More than 500 sockeye return to central Idaho

By Associated Press

STANLEY, Idaho (AP) - More than 500 endangered sockeye salmon have arrived at a central Idaho fish hatchery, the most in more than two decades.

The arrival of the sockeye, listed as endangered under federal law in 1991, has started to slow in recent weeks, but state fish biologists said 507 arrived at fish traps near the Sawtooth Fish Hatchery near Stanley as of this week.

To reach central Idaho, the sockeye travel about 900 river miles, gain 6,500 feet in elevation and pass eight dams on the Columbia and Snake rivers.

Biologists said the returning fish are from 180,000 smolts released in the valley's lakes in 2006 for the journey down the Salmon, Snake and Columbia rivers to the Pacific Ocean. Some of the returning fish were artificially spawned at the Eagle Fish Hatchery in southwestern Idaho as part of a program to help boost the sockeye returns.

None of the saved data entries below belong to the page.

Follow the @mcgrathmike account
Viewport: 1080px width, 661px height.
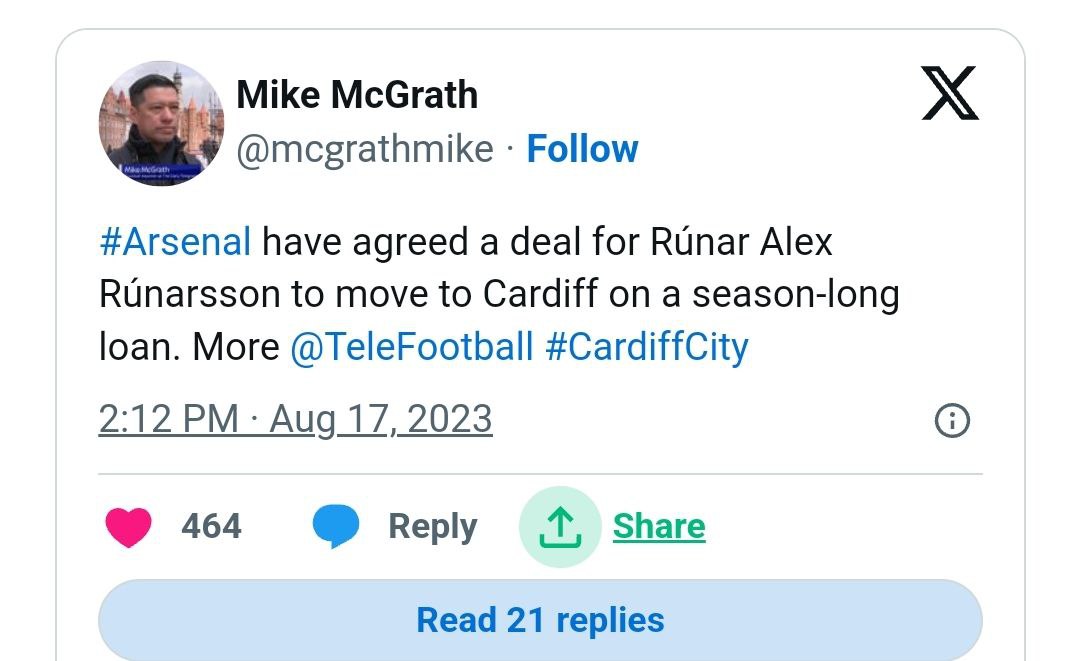(582, 149)
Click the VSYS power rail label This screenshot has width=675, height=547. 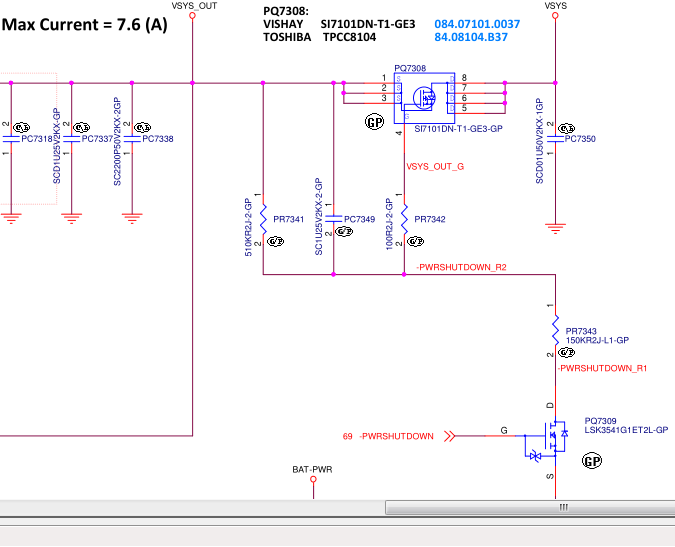[555, 6]
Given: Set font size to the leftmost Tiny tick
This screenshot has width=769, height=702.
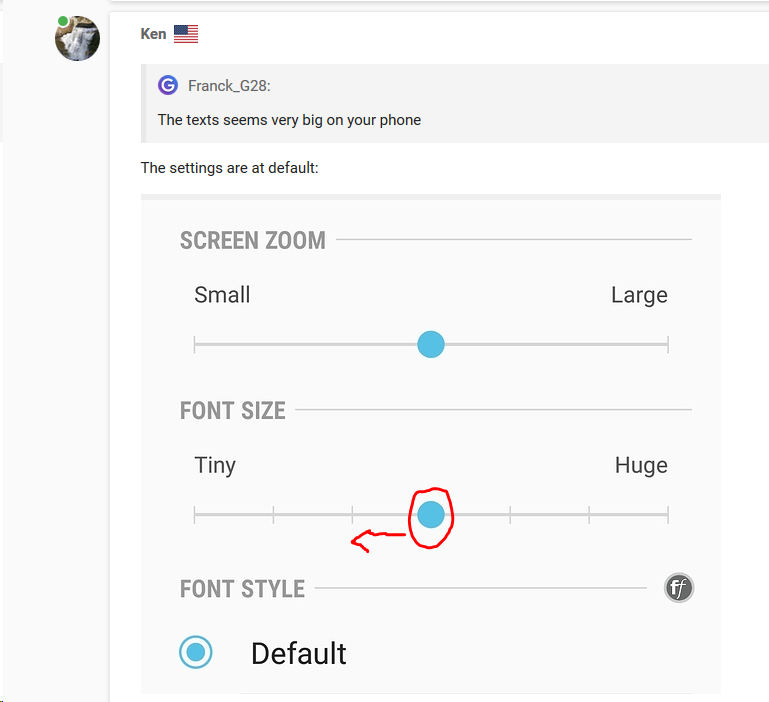Looking at the screenshot, I should coord(195,515).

As many as 35,000 sockeye once returned naturally to spawn in Redfish, Pettit, Alturas and other lakes around the Sawtooth Mountains, but the numbers have dwindled severely, a trend groups including Idaho Rivers United blame mostly on four dams along the lower Snake River in Eastern Washington.

Between 1991 and 1998, only 16 wild sockeye returned to central Idaho.

After 257 sockeye returned in 2000, the numbers fell to single digits in the last five years.